Since the launch of the Oculus Rift there have been a couple trip-ups in getting the Rifts out on time to those who pre-ordered the HMDs due to what Oculus VR explains as a part shortage. This resulted in complaints. Is this a surprise? Not at all, this is something customers have been excited about for a few years, and just when they are about to receive it they’re told to wait a little longer.
What was a surprise was the way in which Kevin Crawford, the lead of Oculus VR’s support team, took to Reddit to confront those who complained. For anyone who has worked in retail or customer service they know that complaints are inevitable, and people can get nasty, but this isn’t something to rise to. Even though Crawford said “I’m a lifer in CS and have grown a pretty thick skin, so if you were looking to do damage, it didn’t work”, his efforts were too transparent, unprofessional, and caused a few winces.

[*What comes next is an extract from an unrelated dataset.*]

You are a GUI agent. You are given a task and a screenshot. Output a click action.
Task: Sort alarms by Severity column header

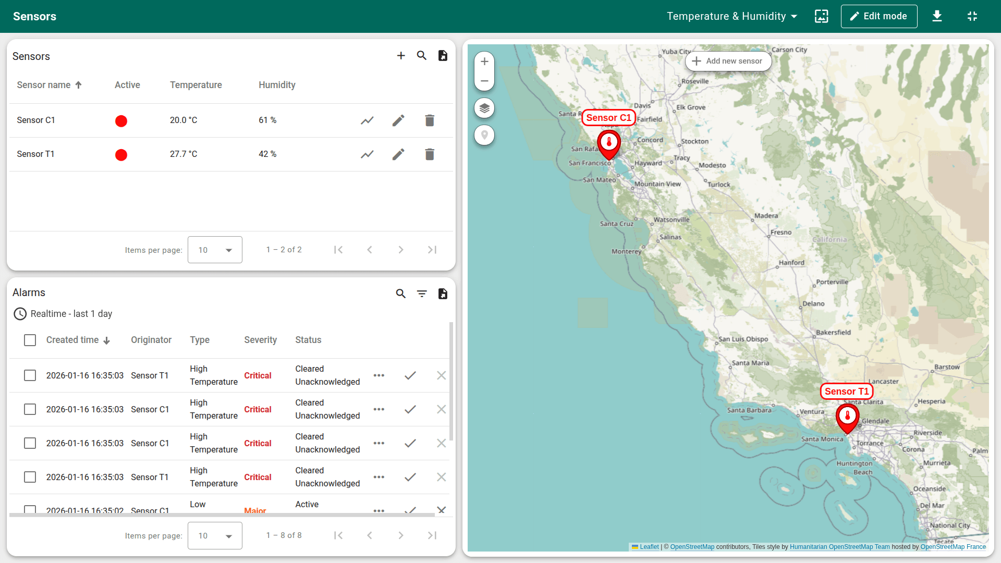click(260, 340)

Recently Oculus VR Founder, Palmer Luckey, also took to Reddit to defend himself concerning the same issues and with the same attitude of taking complaints to heart. To be fair he is the face and name of Oculus VR, and so people will target him specifically, but responding one-on-one to those making so much noise can’t be interpreted as tactful.
There seems to be a battle over whether companies should directly address issues, and Luckey did touch on this point on Reddit, saying, “The same people who complain about “lack of transparency” and “sterile, corporate communication” are so very often the same people who berate and hate companies and individuals for anything they ever say that changes at some point.” He also summarised how he felt about trying to please everyone simply: “I don’t care”.
Should Luckey care, though? Looking at how his competitors have been handling similar complaints Oculus VR is sticking out like a sore thumb, but they are also much different to the likes of HTC, Samsung, and Sony Interactive Entertainent (SIE). Oculus VR started off with a close connection to its audience, and it can be understandably hard to create that divide now that things have taken off in a massive way. Its competitors have also already formed a long-established system of handling complaints and product launches, which Lorne Lanning, Creator of Oddworld, touched on with regard to PlayStation VR potentially coming out top: “…they already got the mechanisms to the plastic, the trucks going to the stores; they’ve already got the shelf space at the stores, they’ve got PSN.”
This isn’t to say that a connection with your audience is negative – Ask Me Anything (AMA) threads on Reddit generate plenty of positive attention, and it is a great feeling to connect to the developers of something you’re invested in. What can’t be looked upon as fondly is to personally attack your audience and confront them, even if some people go overboard with their abuse. The reputation of Oculus VR is on tipping point between being down-to-earth and unprofessional, and one can only hope with such an effective product that the Rift will prevail amongst the politics.